Work instructions
The lines to copy are those in the records below that hold the word "swatch".

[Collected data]
<<<<

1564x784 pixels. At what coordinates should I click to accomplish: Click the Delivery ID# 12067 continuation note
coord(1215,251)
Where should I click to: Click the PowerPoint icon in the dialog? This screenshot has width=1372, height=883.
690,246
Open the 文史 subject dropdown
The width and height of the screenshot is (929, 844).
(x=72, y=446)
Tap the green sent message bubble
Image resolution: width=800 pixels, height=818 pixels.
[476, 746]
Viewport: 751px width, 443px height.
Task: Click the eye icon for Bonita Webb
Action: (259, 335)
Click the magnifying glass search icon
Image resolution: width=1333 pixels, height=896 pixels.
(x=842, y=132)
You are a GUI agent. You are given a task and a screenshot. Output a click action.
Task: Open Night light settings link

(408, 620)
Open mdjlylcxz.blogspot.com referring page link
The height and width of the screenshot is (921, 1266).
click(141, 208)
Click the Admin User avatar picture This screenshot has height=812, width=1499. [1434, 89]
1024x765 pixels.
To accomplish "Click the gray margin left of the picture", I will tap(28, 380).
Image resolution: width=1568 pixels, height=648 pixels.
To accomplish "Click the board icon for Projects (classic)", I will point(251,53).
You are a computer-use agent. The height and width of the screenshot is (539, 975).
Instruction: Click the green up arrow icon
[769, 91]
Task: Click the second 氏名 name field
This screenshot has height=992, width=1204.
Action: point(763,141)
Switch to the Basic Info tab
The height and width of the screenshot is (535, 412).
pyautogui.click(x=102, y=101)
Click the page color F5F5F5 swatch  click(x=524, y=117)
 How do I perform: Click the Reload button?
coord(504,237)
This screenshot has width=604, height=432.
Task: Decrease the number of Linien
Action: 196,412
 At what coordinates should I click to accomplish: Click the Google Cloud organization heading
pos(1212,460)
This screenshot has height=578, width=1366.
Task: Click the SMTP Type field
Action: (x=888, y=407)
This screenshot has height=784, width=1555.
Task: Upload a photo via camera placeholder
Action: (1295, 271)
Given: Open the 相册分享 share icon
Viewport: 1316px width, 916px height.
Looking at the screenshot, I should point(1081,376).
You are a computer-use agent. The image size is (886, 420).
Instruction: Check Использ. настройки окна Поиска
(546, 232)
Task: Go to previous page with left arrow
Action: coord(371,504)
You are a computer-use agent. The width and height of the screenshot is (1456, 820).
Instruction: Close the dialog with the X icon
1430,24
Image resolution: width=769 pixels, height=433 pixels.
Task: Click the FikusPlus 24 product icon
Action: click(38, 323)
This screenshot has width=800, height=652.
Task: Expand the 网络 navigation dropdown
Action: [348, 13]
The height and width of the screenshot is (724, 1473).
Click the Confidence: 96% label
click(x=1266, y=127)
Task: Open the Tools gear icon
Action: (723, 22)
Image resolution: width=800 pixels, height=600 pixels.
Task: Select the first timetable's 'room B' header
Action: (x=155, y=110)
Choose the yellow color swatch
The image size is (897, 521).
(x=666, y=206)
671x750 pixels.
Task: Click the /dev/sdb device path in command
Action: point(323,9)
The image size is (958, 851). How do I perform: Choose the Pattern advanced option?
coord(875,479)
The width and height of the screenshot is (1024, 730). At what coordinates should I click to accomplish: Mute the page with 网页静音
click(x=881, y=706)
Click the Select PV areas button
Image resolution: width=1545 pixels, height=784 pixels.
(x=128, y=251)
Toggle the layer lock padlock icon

>>>>

Result for this exercise
Click the page color F5F5F5 swatch  click(x=524, y=117)
Choose the yellow color swatch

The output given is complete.